Red marks on the bridge of the nose, cheeks, or chin in the morning are very common in the first few weeks. They almost always indicate:

  • Over-tightened headgear. The cushion is being mashed into your skin rather than gently sealing. Loosen the straps and see if the seal still holds — most masks need much less tension than users default to.
  • Wrong cushion size. A too-large cushion forces you to over-tighten to seal it; a too-small cushion presses into specific facial points. See our mask sealing guide.
  • Skin sensitivity to silicone. Rare. If marks turn into actual rashes or breakouts, ask about a hypoallergenic mask liner — a cloth interface between cushion and skin.

5. Eye irritation

Air leaking upward from the mask blows on the eyes — over time, this dries the cornea and produces morning eye irritation. Always indicates an upward leak from a poorly-sealed mask. Specifically:

  • Cushion is too small (leaks out the top of the nose bridge).
  • Cushion is worn out.
  • Strap tension is uneven (the upper straps need slight adjustment).

Fix the leak. The eye symptoms resolve within days.

6. Claustrophobia

Less a side effect than a tolerance challenge, but real. The mask covering your face triggers a stress response in some users — especially those new to therapy. Practical approaches:

  • Wear the mask awake. Spend 15-30 minutes per day wearing the mask while watching TV or reading, without the machine running. Builds tolerance gradually.
  • Use the ramp feature. Most modern CPAPs start at a low pressure (4-6 cmH₂O) and ramp up over 15-45 minutes. The lower starting pressure feels much less invasive.
  • Try a smaller mask. Nasal pillows feel less enclosing than full-face masks. The AirFit P10 is the least-claustrophobic mask on the market for most users.

7. Difficulty exhaling

Some users feel like they're pushing against the airflow when they exhale, particularly at higher pressures. CPAP delivers a single pressure throughout the breath cycle, which creates this sensation.

Two fixes:

  • Turn on EPR (Expiratory Pressure Relief) if your machine has it. ResMed AirSense and AirCurve machines do; the setting drops pressure slightly during exhalation. Default is usually 0; try level 2 or 3.
  • BiPAP instead of CPAP. BiPAP machines use two separate pressures (higher for inhale, lower for exhale), which feels dramatically more natural at high pressures. Requires a prescription change.

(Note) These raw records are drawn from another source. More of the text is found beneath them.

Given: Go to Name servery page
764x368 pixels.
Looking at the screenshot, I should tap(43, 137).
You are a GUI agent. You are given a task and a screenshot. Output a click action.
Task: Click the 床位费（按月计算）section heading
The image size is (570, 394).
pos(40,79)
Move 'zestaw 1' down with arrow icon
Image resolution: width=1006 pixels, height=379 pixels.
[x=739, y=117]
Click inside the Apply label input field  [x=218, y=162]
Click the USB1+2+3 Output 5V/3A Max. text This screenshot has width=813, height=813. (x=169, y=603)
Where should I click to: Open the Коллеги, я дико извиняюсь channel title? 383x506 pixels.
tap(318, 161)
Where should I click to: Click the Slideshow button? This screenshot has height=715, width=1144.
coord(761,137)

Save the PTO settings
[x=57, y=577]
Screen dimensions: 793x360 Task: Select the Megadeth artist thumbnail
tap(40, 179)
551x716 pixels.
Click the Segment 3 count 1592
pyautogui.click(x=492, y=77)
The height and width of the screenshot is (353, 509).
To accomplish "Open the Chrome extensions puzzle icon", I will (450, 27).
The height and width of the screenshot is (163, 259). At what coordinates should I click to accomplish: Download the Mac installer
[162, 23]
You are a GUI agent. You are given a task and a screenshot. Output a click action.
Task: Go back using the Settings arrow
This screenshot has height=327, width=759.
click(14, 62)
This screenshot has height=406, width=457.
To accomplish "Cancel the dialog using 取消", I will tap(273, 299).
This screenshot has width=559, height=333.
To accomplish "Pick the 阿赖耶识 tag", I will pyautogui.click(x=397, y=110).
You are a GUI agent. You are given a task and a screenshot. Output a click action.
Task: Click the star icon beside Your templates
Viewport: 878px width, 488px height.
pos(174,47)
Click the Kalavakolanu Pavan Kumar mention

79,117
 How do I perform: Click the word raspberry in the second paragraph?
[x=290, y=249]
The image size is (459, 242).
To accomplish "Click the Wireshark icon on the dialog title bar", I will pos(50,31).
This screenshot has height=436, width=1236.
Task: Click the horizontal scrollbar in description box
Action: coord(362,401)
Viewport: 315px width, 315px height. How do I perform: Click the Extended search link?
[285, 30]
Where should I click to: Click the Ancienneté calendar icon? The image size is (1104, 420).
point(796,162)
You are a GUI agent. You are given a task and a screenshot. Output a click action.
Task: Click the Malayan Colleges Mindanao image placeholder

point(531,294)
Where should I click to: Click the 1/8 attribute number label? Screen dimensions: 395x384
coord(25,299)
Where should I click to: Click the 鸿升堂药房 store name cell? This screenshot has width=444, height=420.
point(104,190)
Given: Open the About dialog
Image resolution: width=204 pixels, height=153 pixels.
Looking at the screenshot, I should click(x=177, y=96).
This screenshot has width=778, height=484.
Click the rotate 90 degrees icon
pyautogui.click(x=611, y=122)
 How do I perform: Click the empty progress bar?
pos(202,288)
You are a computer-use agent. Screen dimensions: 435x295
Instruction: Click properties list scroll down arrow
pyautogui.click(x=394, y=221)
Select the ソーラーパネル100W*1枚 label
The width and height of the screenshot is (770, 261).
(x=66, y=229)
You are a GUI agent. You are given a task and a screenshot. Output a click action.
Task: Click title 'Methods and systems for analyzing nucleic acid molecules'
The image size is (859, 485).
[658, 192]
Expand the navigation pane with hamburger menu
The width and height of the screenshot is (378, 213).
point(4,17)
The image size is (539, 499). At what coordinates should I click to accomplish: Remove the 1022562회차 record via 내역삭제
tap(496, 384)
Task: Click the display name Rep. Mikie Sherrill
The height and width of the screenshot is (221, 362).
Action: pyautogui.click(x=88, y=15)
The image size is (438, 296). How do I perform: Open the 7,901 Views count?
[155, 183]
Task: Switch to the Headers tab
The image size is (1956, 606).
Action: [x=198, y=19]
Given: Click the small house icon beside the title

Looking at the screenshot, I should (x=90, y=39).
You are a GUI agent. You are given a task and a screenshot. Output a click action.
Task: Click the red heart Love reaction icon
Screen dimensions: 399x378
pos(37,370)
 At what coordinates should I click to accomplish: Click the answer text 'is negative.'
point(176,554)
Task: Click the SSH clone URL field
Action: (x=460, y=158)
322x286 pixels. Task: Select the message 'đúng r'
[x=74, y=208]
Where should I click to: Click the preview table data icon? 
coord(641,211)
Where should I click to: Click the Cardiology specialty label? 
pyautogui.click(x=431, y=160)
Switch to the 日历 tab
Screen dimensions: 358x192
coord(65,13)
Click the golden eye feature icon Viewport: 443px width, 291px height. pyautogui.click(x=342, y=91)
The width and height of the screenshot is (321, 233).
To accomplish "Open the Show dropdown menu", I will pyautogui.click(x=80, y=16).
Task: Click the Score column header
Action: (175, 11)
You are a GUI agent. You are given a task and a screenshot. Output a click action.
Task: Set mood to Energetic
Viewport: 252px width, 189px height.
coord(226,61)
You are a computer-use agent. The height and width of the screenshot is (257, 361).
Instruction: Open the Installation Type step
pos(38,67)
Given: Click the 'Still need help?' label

What's not a normal CPAP side effect

Some symptoms aren't fixable with settings and shouldn't be ignored:

  • Chest pain during CPAP use. Stop therapy and call your doctor.
  • Coughing up blood or bloody nasal discharge. Could indicate pressure too high, irritation to nasal tissue, or unrelated medical issue. Doctor visit.
  • Persistent sore throat lasting weeks despite humidifier adjustments. Could indicate equipment hygiene issue or unrelated infection.
  • Worsening daytime sleepiness on CPAP. Your therapy may be inadequate. Check your reported AHI; if it's elevated, see our AHI guide and consider a re-titration.

The first 30 days are the hardest. Most CPAP side effects either resolve or become manageable within a month as your body acclimates and you learn the fit. Our article on the first 90 days on CPAP walks through what to expect.

Bottom line

CPAP side effects are usually setup problems in disguise. Mask too tight. Pressure too high. Air too dry. Filter overdue. Each has a specific, cheap fix. Before assuming the therapy isn't for you, run through this list — almost all of them resolve once the right adjustment is made.